=== Input material ===

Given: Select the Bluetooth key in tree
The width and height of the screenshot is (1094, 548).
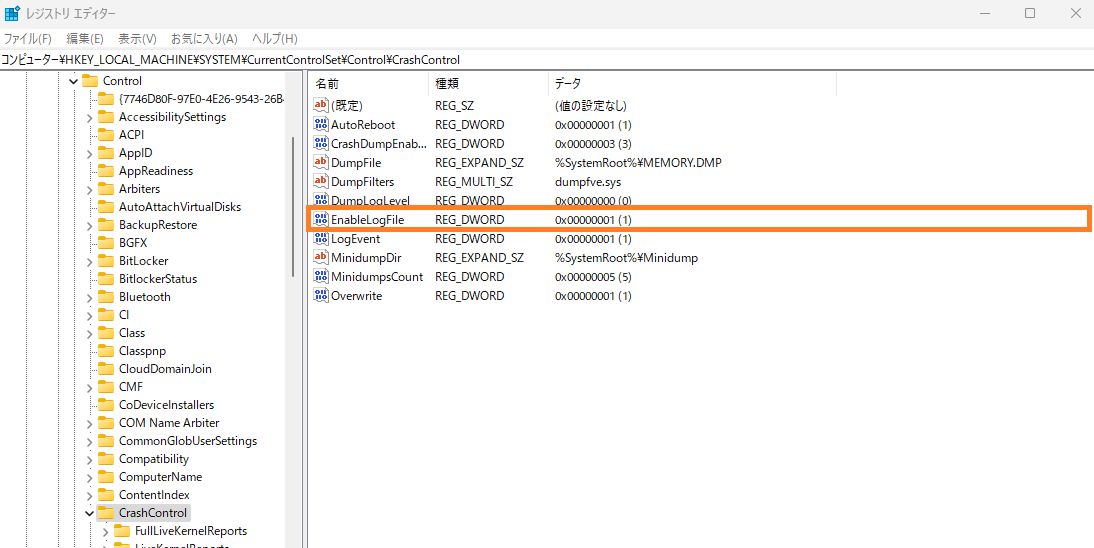Looking at the screenshot, I should click(x=144, y=297).
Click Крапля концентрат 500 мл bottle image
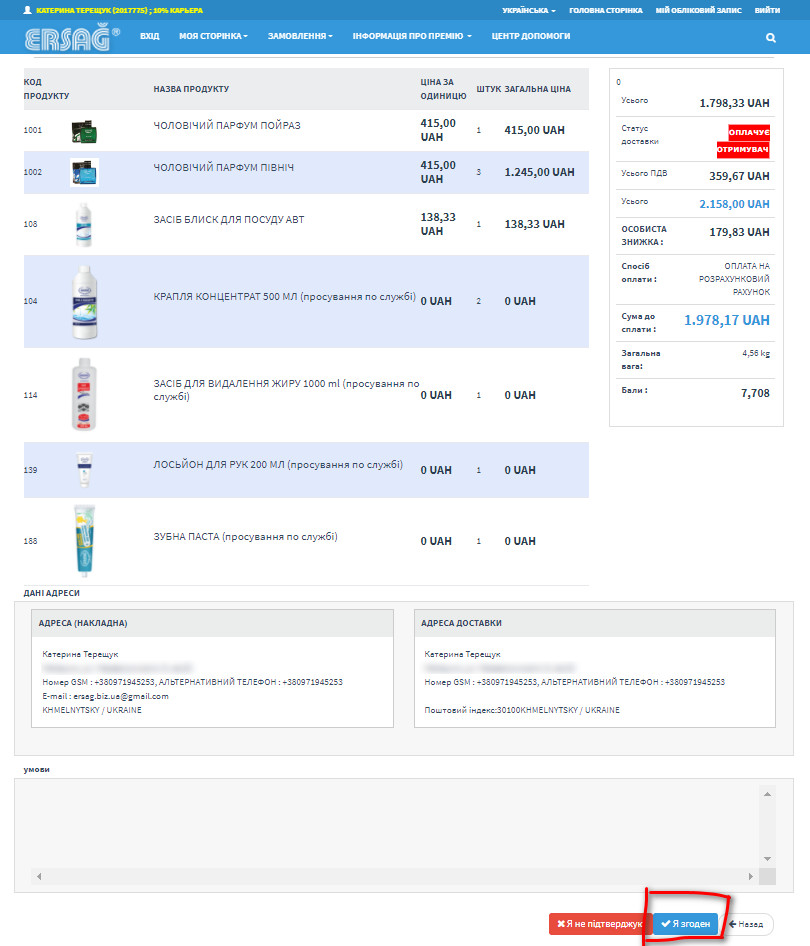Screen dimensions: 810x946 tap(84, 300)
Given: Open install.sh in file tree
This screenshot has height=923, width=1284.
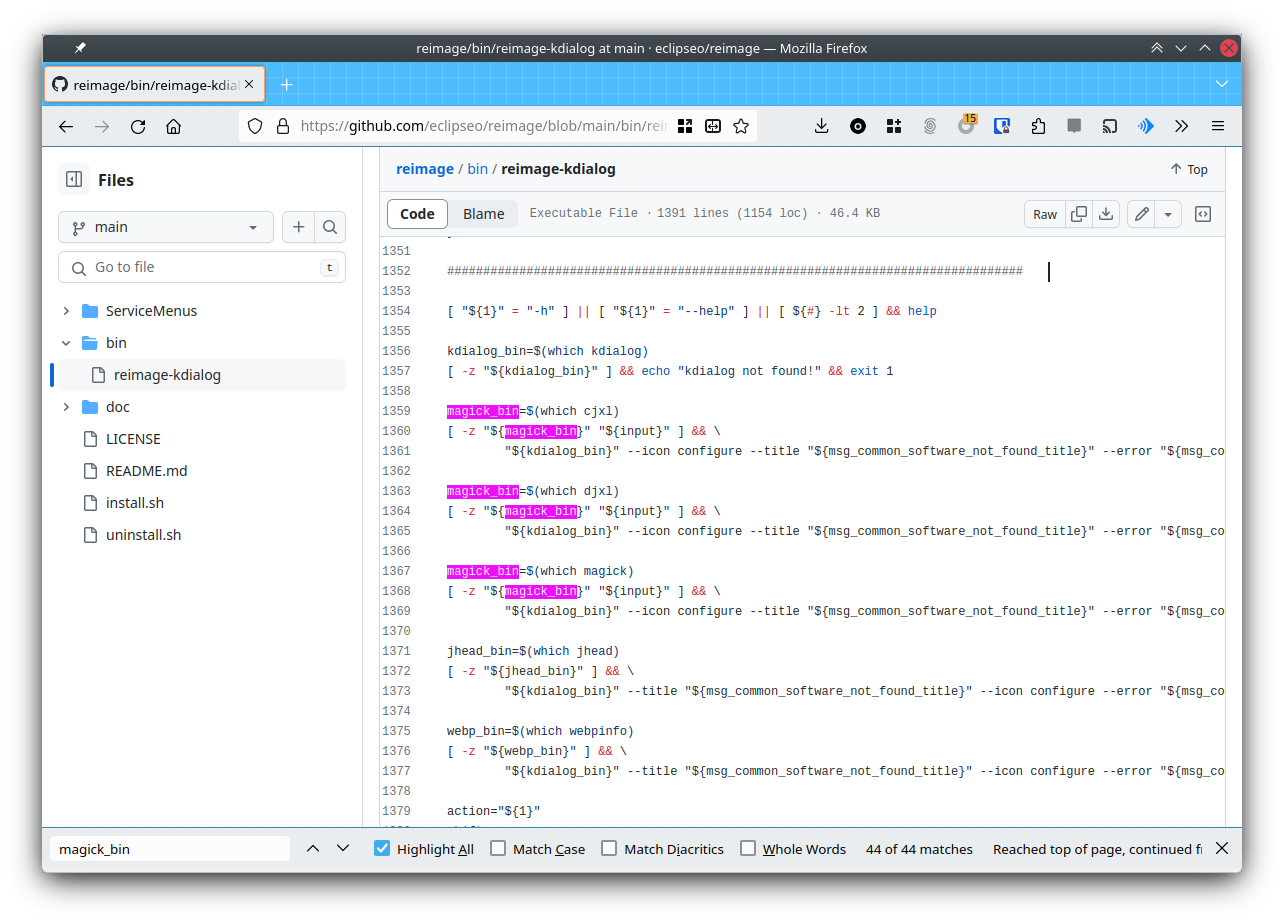Looking at the screenshot, I should [135, 503].
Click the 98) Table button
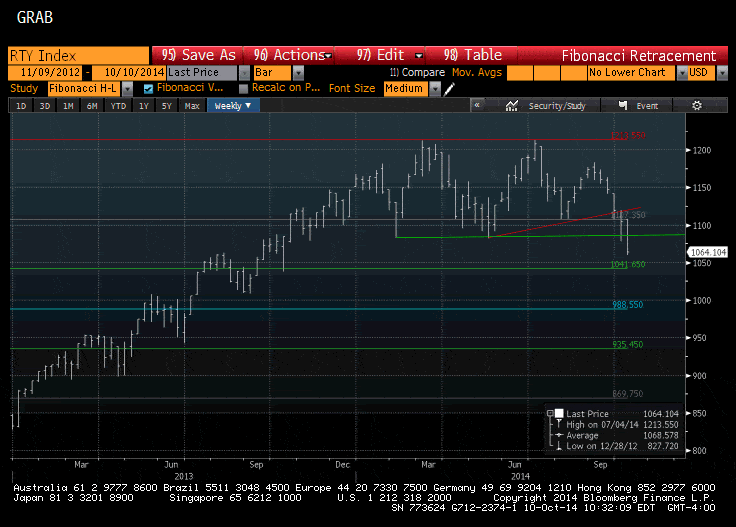Image resolution: width=736 pixels, height=527 pixels. (471, 55)
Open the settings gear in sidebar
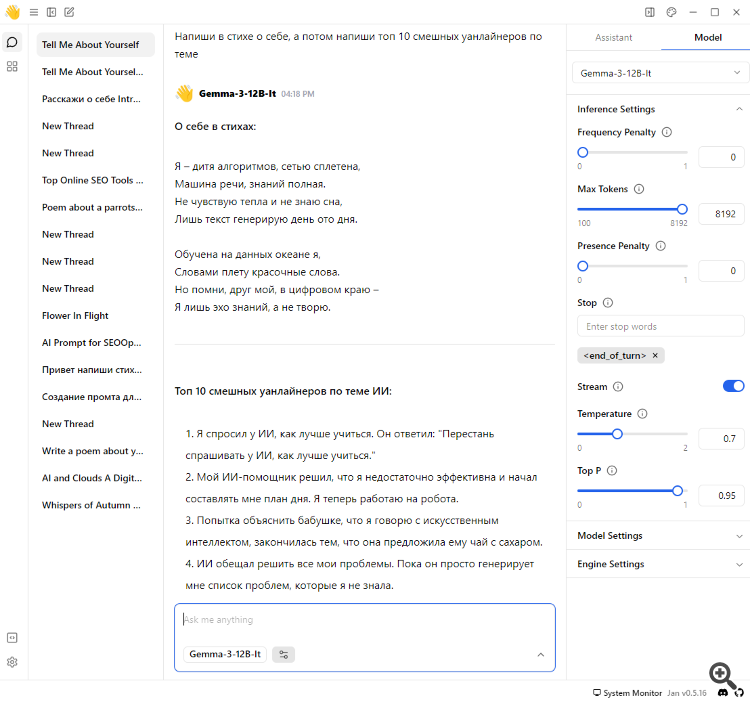 (12, 662)
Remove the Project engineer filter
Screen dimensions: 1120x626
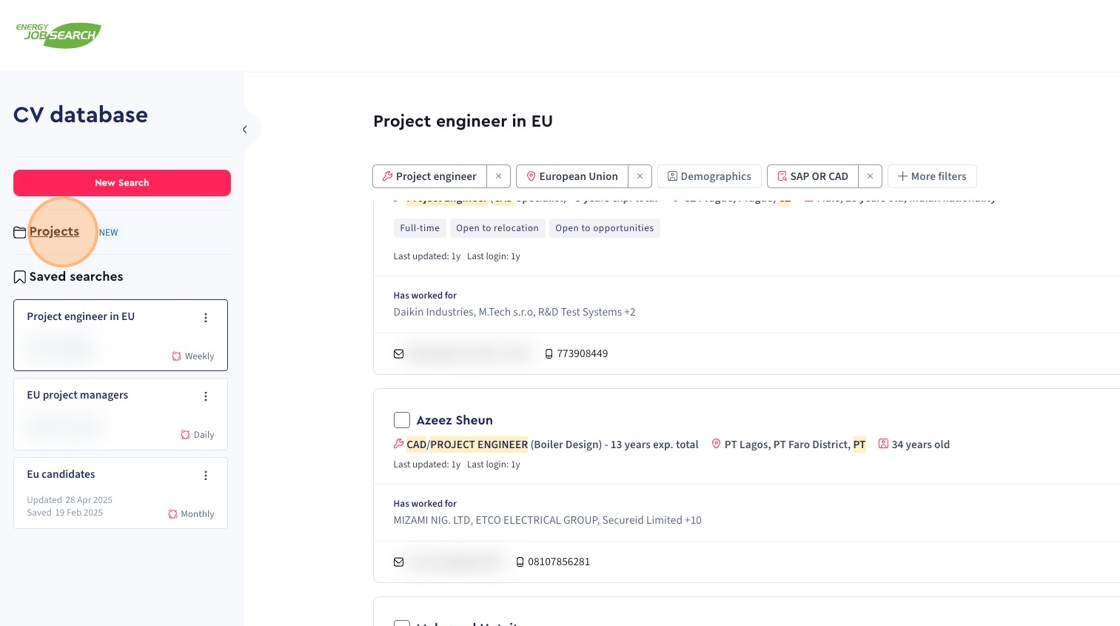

===

> _Task to complete_
Look at each line above and note whether it holds the word "tree". Report how many do, as the number only.

> _Response to the task_
2